We chose acute hyponatraemia as a model to test the assumption that clinicians’ task performance in rare emergencies can be guided by evidence-based practices even if they are unfamiliar with the actual guidelines. However, we are convinced that the results of this study can be generalised beyond severe gynaecological TURP syndrome and that timely actualisation of CAs to current guidelines will help to close a translational gap in acute patient care.

There are a number of study limitations. Given the fact that the study was conducted during the annual 20 days institutional training program we did not perform an a priori sample size calculation. Rather, we used a convenience sample, targeting all participating consultants, anaesthetic trainees, and anaesthetic nurses. As a result, the number of participants leaves the study underpowered to detect a difference for each individual task listed in Table 1. Instead, we compared task adherence on the level of AHF/pulmonary oedema tasks and acute hyponatraemia tasks. Furthermore, we were unable to blind participants as well as video reviewers to the CA use. As a result, there is a risk that the video review and the scoring of tasks could be biased. However, because specific task performance and task consideration data had binary outcomes we are of the opinion that there was only limited room for personal interpretation. Additionally, although we tried to provide as many salient clinical cues as possible to optimise the chance that participants would make the correct diagnosis, two teams did not diagnose TURP syndrome.
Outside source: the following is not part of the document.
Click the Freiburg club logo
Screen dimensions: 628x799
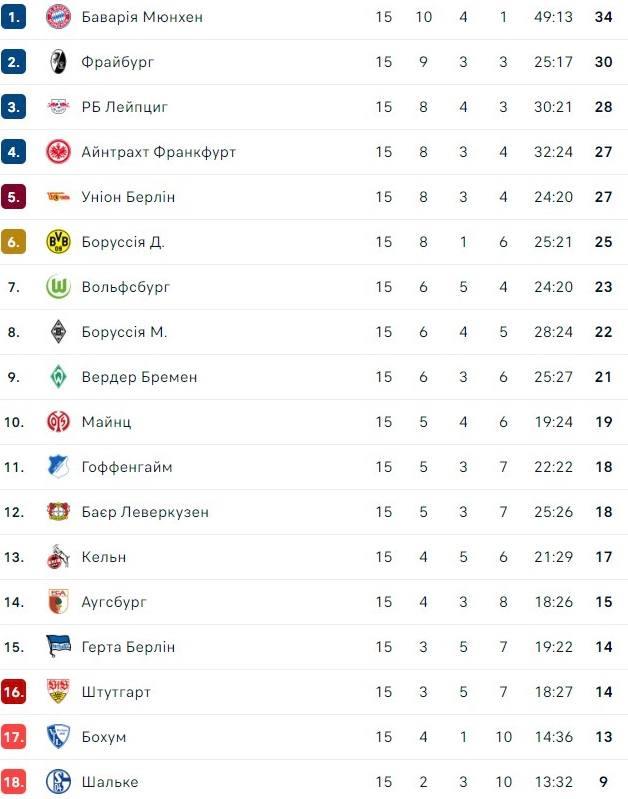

Rather, they perceptually locked on two salient features of the scenario (i.e. the use of a local anaesthetic for spinal anaesthesia, seizure), committed themselves to a diagnosis of LAST, and then did not adjust their initial diagnosis in the light of later and contradicting information (i.e. hypoxia, pulmonary oedema, wet rales, hyponatraemia, hemodilution). Similar cognitive errors have been observed in scenarios where teams treated a STEMI during caesarean section as amniotic fluid embolism [18] or attributed all symptoms of malignant hyperthermia to hyperthyroidism [15].

As participants were familiarised with the CAs immediately prior to the simulation it is conceivable that we introduced confirmation bias in favour of the use and importance of CAs in practice. This bias may have increased the utilization in the scenario as compared to real perioperative emergencies and may have affected responses in the survey.

Another limitation of the study is the fact that both the CA used in the study, as well as the scoring system for the primary outcome were generated from the same material. Although action items were selected in an iterative process by the authors, it is possible that the scoring system might be scoring adherence to itself, thereby creating an inherent bias.

The comparison of tasks performed from memory alone is based on information participants from the CA group gave during debriefing. This approach inevitably carries the risk that the respondents from the CA group might have made biased statements. As an alternative, we could have tested participants’ knowledge concerning the current treatment recommendations of acute hyponatraemia with a written questionnaire prior to the simulation course. However, we decided against this approach because we did not want to give participants a clue about which emergency scenario to expect.

Although a team of experienced simulation instructors developed the post-simulation survey, it did not undergo validation testing. In addition, the small sample size precluded statistical analysis for the majority of questions. Nonetheless, we believe that the questions were context-relevant and were suited to elicit the perception of participants on the usefulness and clinical relevance of the CA.

Conclusions

The cognitive aid improved the implementation of evidence-based practices in a simulated intraoperative scenario. Cognitive aids with current medical content could help to close the translational gap between guideline publication and implementation in acute patient care. It is important that the cognitive aid should be familiar, in a format that has been used in practice and training.